> [WHAT NEEDS TO BE DONE]:
In the material below, how many lines contain "each"? Answer with the number alone.
<<<<
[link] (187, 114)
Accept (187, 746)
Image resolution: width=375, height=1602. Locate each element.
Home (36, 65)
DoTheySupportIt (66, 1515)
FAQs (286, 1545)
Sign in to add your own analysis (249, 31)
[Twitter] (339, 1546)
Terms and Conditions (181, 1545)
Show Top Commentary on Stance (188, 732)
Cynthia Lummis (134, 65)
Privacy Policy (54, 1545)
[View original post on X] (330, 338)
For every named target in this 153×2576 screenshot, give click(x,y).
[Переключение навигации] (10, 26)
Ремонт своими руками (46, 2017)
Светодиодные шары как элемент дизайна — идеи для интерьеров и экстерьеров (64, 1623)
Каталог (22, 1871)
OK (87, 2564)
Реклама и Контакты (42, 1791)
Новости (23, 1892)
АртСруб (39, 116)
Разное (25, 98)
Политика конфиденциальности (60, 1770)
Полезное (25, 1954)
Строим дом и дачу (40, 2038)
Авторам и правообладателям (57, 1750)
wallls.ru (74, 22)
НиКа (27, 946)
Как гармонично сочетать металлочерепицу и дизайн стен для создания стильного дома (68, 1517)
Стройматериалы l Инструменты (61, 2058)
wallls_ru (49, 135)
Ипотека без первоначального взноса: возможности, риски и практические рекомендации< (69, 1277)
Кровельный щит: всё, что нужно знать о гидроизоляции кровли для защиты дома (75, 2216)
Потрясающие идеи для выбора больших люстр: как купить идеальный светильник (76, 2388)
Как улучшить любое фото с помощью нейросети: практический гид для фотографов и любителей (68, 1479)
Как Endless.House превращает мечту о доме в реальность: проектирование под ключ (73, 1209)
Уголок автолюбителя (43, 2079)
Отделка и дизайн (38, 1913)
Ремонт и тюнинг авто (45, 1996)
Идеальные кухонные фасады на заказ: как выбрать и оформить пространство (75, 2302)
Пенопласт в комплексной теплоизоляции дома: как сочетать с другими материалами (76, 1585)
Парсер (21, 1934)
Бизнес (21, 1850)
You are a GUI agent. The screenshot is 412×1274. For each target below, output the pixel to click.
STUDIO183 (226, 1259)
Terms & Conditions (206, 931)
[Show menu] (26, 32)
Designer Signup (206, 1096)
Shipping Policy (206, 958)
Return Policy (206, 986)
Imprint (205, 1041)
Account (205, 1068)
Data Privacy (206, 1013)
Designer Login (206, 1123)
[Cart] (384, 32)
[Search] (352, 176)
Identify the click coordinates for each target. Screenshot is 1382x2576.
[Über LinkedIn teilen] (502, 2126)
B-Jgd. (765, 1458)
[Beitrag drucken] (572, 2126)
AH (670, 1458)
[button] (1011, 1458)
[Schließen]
>>>>
> [WRITTEN REPLY]:
3